(DOCUMENT EXTRACT)
Research dating back to 1963 showed alcohol to be a significant factor in fatal crashes, with some studies indicating as many as a third of pilots killed had detectable alcohol. Subsequent work confirmed that alcohol was a problem in fatal crashes but suggested that alcohol use by pilots has declined over the past several decades, possibly due to stricter enforcement efforts.

Alcohol use by passengers can interfere with aviation safety in two ways, the authors wrote.

"First, passengers under the influence of alcohol may become abusive and violent because alcohol even at a moderate dose can trigger aggressive behavior," they said. "A case in point is the USAir Flight 292 incident of July 6, 1996, in which a 40-year-old man, who apparently had been drinking before going aboard, assaulted two flight attendants shortly after take-off because the attendants refused his request for more alcohol."

As a result, the pilot had to fly the airplane back to the departing airport immediately, the authors wrote. Also, 882 reported incidents of verbal or physical abuse against American Airlines crew members occurred in 1996, which were nearly three times as many as reported in 1994. Unclear was how many involved alcohol.

"Second, alcohol may pose a serious threat to the intoxicated passengers themselves as well as other occupants in situations that require emergency evacuation because alcohol even at a low level can impair cognitive function and performance," the authors wrote. "An intoxicated passenger is less able to perceive the need for immediate action, to follow directions and to quickly exit the aircraft." Because such a high percentage of the pilot victims in the new study were tested for alcohol, the findings are particularly useful, they said. The work was supported in part by the National Institute on Alcohol Abuse and Alcoholism and the U.S. Public Health Service’s Centers for Disease Control and Prevention. National Transportation Safety Board staff also participated.
(End DOCUMENT EXTRACT)
(DATA)
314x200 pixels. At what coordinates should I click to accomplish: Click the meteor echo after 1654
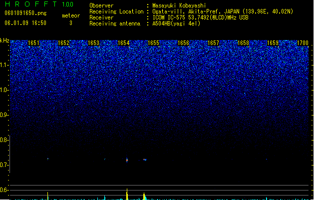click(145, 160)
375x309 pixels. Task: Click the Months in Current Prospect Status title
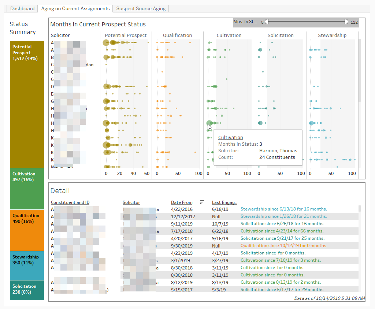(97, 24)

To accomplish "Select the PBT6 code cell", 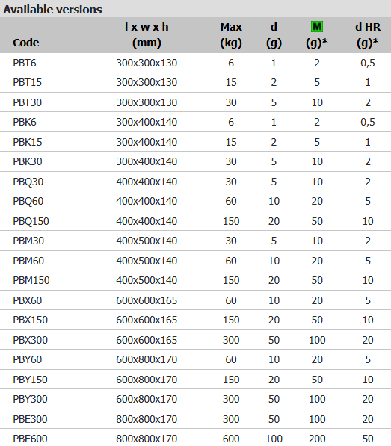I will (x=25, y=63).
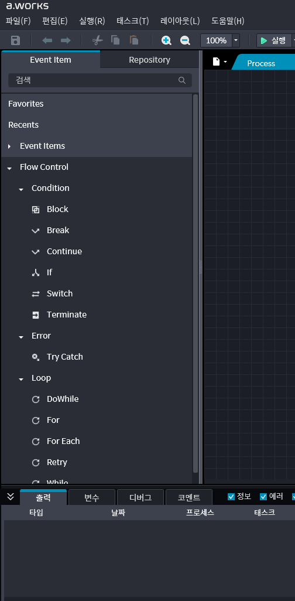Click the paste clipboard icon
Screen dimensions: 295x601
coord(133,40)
(End DATA)
(DATA)
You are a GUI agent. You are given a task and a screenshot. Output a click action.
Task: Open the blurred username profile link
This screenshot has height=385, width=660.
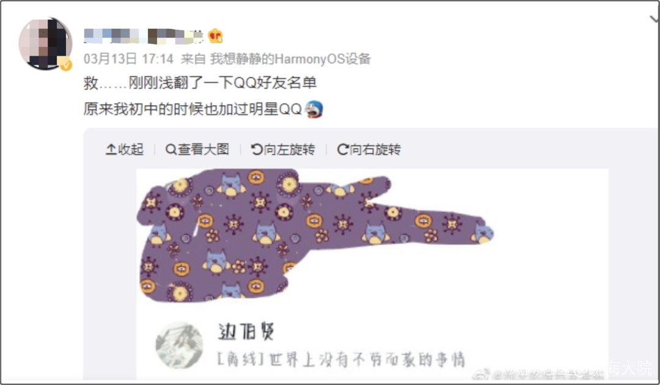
(End DATA)
(DATA)
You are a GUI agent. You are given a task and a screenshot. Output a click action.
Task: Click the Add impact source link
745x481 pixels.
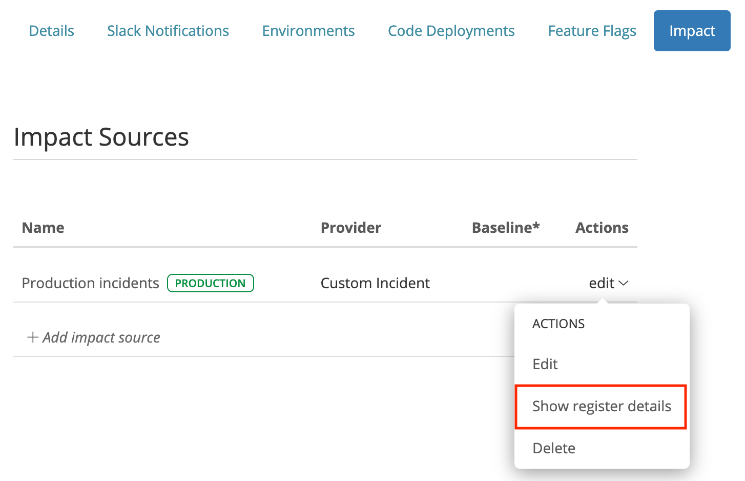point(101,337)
(End DATA)
◆ TASK REQUIREMENTS
(a) List the organizations that the text on alcohol and aviation safety names as supporting or taking part in the work.
(b) Reproduce word for word the passage of the text on alcohol and aviation safety from "As a result, the" to "many involved alcohol.".

◆ SOLUTIONS IN ORDER
(a)
- National Institute on Alcohol Abuse and Alcoholism
- U.S. Public Health Service’s Centers for Disease Control and Prevention
- National Transportation Safety Board

(b)
As a result, the pilot had to fly the airplane back to the departing airport immediately, the authors wrote. Also, 882 reported incidents of verbal or physical abuse against American Airlines crew members occurred in 1996, which were nearly three times as many as reported in 1994. Unclear was how many involved alcohol.